### Directive
Swap "screenshot" for "screen capture" in the stretch from the line containing "This screenshot has" through the line containing "center [558, 942].", changing nothing else. Return only those lines, without the pictures.

### Record excerpts
■ ■ ■

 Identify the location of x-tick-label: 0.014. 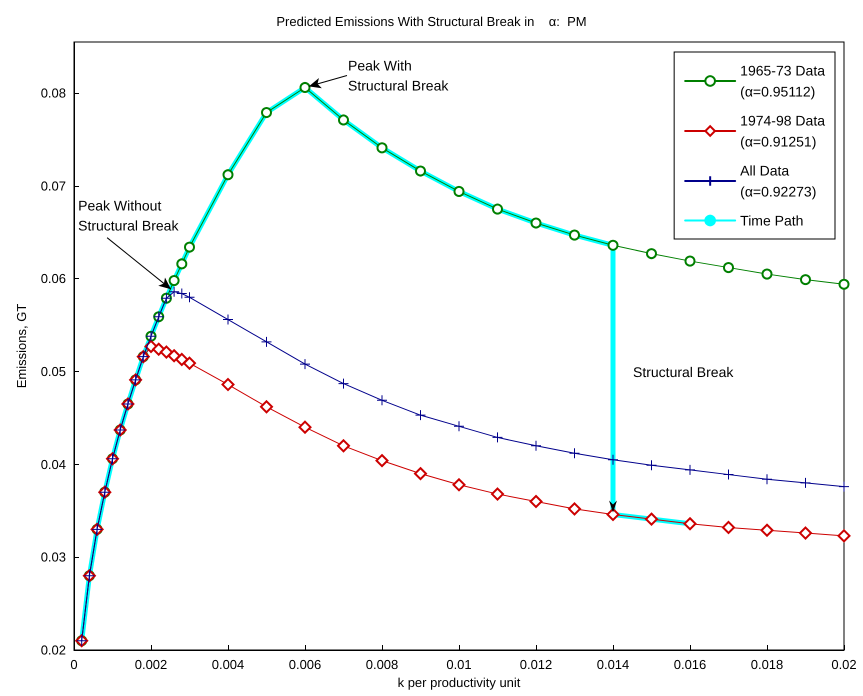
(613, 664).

■ ■ ■

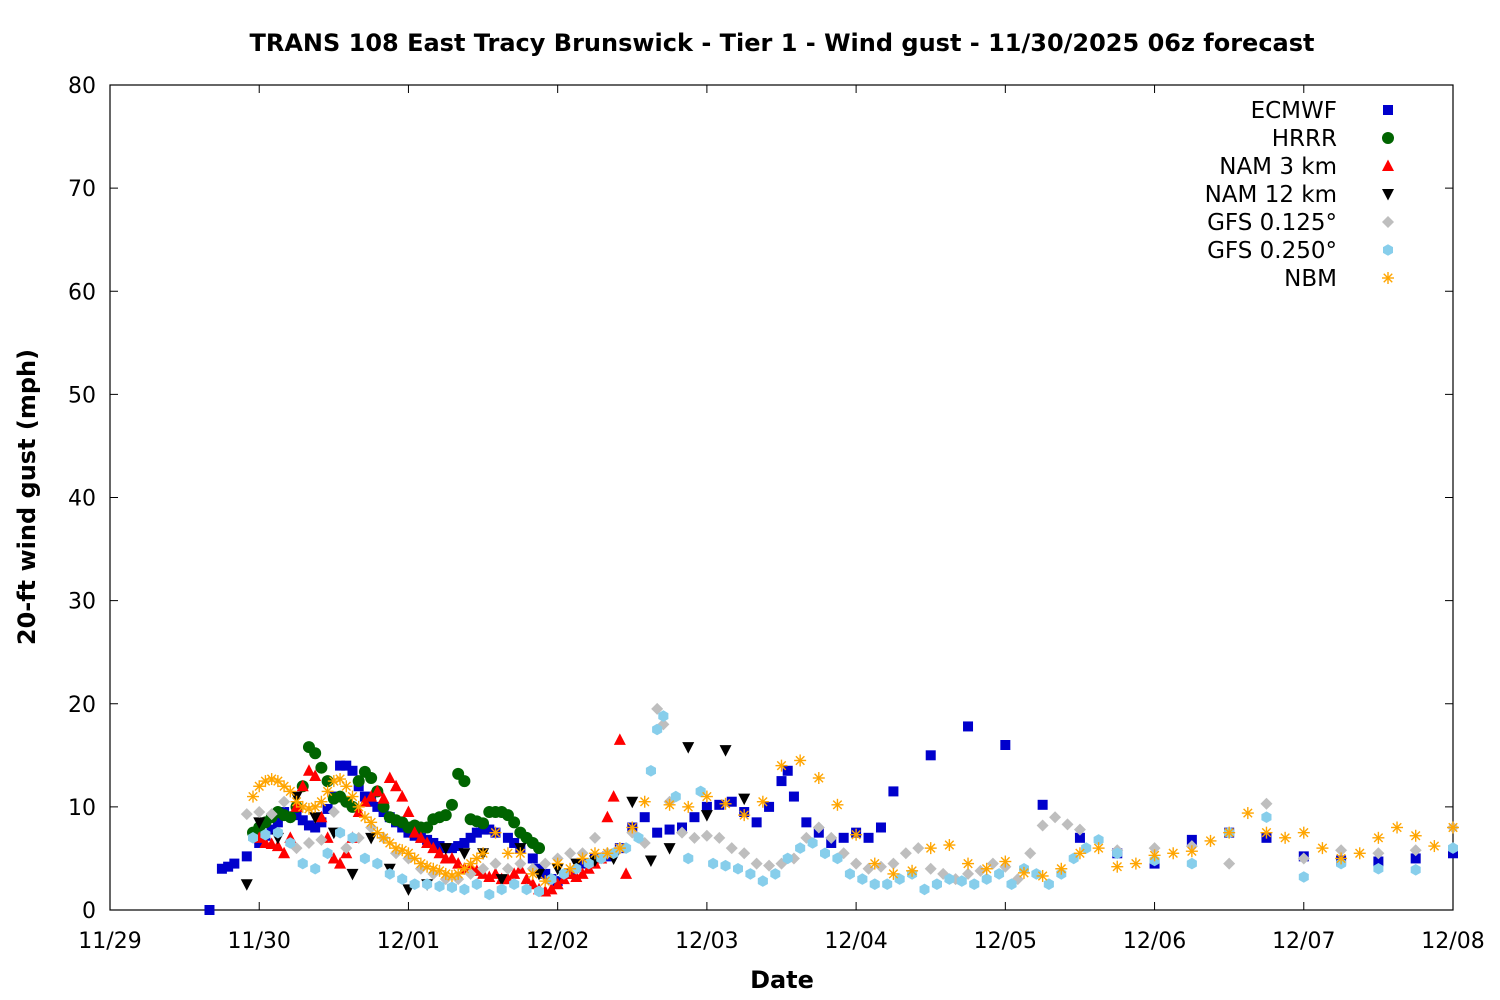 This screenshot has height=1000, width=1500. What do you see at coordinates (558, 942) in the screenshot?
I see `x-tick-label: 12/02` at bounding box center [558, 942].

■ ■ ■

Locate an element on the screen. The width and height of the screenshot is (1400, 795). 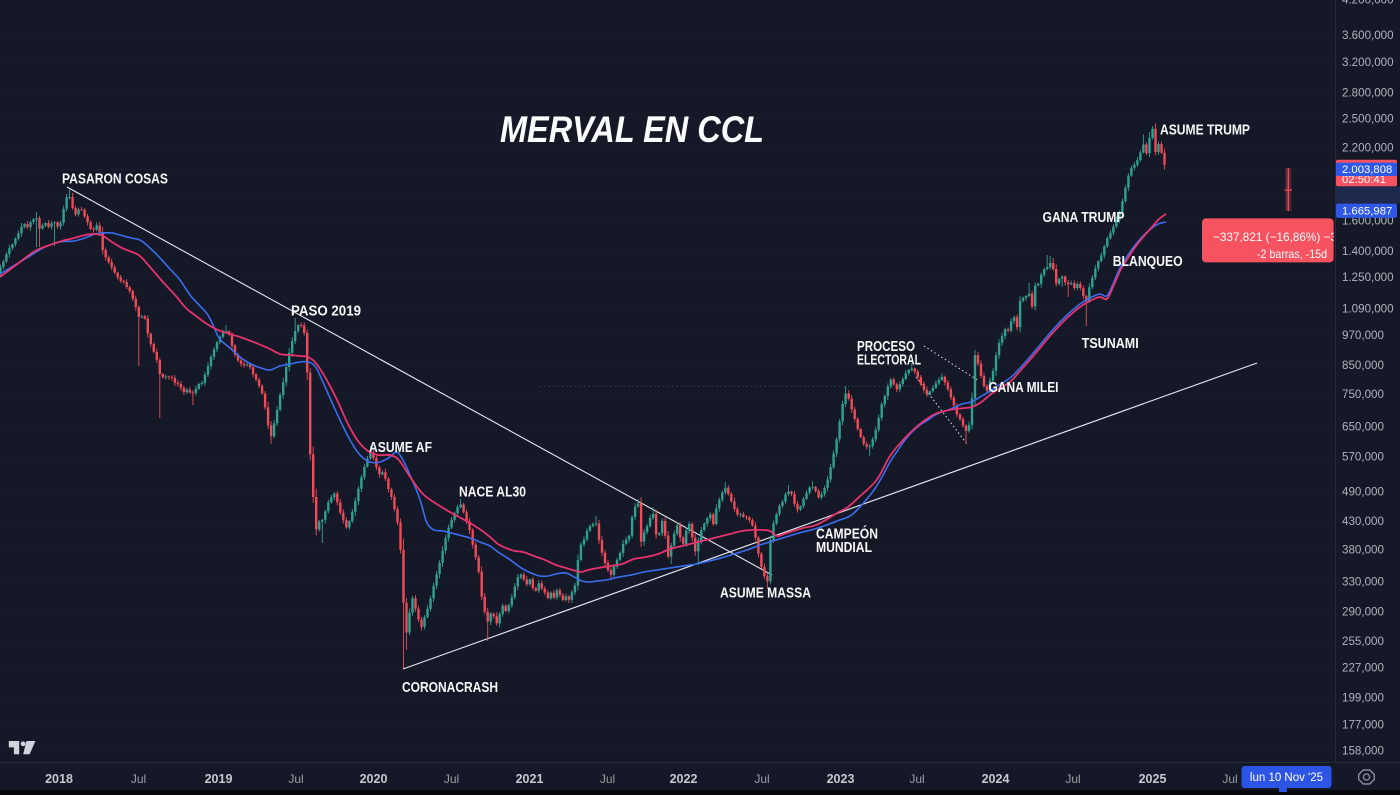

■ ■ ■

### Final answer
 This screen capture has height=1000, width=1500. What do you see at coordinates (558, 942) in the screen capture?
I see `x-tick-label: 12/02` at bounding box center [558, 942].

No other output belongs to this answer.